Thursday, November 18, 2004

Chemo

I spent the night at Ima's place. It's the first time i've done that in a while, probably years; the last time i can remember staying with her was on my return from the ill fated european excursion when I had contracted Hepatitis.
She's feeling practically awful; Tamar thinks this last round of chemo is a mistake. I don't know what to think - except that I get the feeling anything we do won't really help, and that Ima is in a rapid downward spiral. The cancer is spreading like wildfire, her voice is leaving her, she can't eat anything and she's in near constant pain. She asked about PAS, physician assisted suicide last night; i don't think she's really interested in it, but from my short reading about it on the web I find out that it's more of safety blanket for some people: they get pills in certain dosage from their physicians, and then they can end their suffering when they see fit. I don't think there is much of a moral or ethical question involved in this case. I am of course, not ready to see Ima go, but I have no doubt that I'd respect her wishes if she wanted to leave at her own pace. I expect Sue doesn't feel quite that way. Either way; it's getting grim around here.

Update later that day:
Her doctor (Dr. Ghandi) says that most of the symptoms Ima's feeling right now are directly linked to the chemo and not the cancer; that doesn't really cover the growths that she says are hurting; but the nausea, the weakness, drowsiness, etc, are caused by the chemo and the accompanying drugs. So that next week when the chemo wears off she should feel better, more normal. I hope she's right, and I am betting she is. I don't think that's good enough reason to continue the chemo.
I'm spending tonight at her place aswell. She likes the company and needs the help. Earlier today she got up to fetch something and fell right down.

Yesterday morning:
I also bought that M. Ward record the other night, Transfigurations Of Vincent, which is less grim that I originally thought it'd be. It's got that funny cover of Bowie's Lets Dance on it. I guess he's a young kid from Oregon, where PAS is permitted.
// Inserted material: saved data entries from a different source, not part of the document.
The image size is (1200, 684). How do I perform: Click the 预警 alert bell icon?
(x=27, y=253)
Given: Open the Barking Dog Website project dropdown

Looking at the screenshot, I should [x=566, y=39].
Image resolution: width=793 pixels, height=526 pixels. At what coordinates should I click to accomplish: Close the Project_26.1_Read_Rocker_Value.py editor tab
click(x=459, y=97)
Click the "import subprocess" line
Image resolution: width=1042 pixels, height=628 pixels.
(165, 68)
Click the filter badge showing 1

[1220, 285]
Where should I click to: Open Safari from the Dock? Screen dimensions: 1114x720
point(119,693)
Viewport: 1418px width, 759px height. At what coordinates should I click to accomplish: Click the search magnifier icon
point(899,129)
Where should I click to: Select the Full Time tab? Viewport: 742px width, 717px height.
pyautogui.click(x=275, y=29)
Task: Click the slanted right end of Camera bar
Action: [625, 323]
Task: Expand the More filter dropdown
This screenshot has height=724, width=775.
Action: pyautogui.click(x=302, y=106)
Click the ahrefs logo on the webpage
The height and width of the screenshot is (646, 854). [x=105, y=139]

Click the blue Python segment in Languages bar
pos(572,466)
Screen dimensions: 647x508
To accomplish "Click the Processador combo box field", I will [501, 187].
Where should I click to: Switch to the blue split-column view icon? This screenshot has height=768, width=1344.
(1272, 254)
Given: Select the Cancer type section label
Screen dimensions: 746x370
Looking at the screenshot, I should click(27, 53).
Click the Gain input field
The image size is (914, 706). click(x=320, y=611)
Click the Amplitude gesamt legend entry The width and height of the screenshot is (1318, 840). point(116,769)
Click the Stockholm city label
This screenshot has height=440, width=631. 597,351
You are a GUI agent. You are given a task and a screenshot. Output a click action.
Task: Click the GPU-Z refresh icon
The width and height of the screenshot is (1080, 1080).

Wednesday, November 17, 2004

Iron And Wine

Just bought 'Our Endless Numbered Days' on the iTunes store - brings the number of records I bought up to 4, and i have to say it's really beautiful. Especially in these post funeral days where the thoughts of Bubbie's plain pine casket with the magen david on it, with her frail-once-lively body in it, being lowered to the ground are haunting me; and the silence and emptiness of her house are ringing in my mind.
It's a beautiful slightly melancholy record, home made, delicious, thoughtful. Comes as a great reminder that the right thing at the right time makes a song what it is, not all the production in the world.
Iron and Wine.com

Tuesday, November 16, 2004

Chicago - Is That All There Is, Again.

So my Bubbie, my fathers mother, passed away on Thursday November 11th. According to my Zaide, whose my fathers father, she did not pass away peacefully. "Those rotten bastards at the hospital killed her," he says over and over again as he chokes back tears and sobs. Who'd thought that Zaide, who we all thought, and had witnessed(!), being tormented by my Bubbie for decades, would be so shook up by her loss? It seems patently obvious though, that a couple who had been together probably day and night for 72 years, for better or for worse, would be devastated by a death.
However, it is hard for us who saw them at their best and worse to believe the extent of the devastation.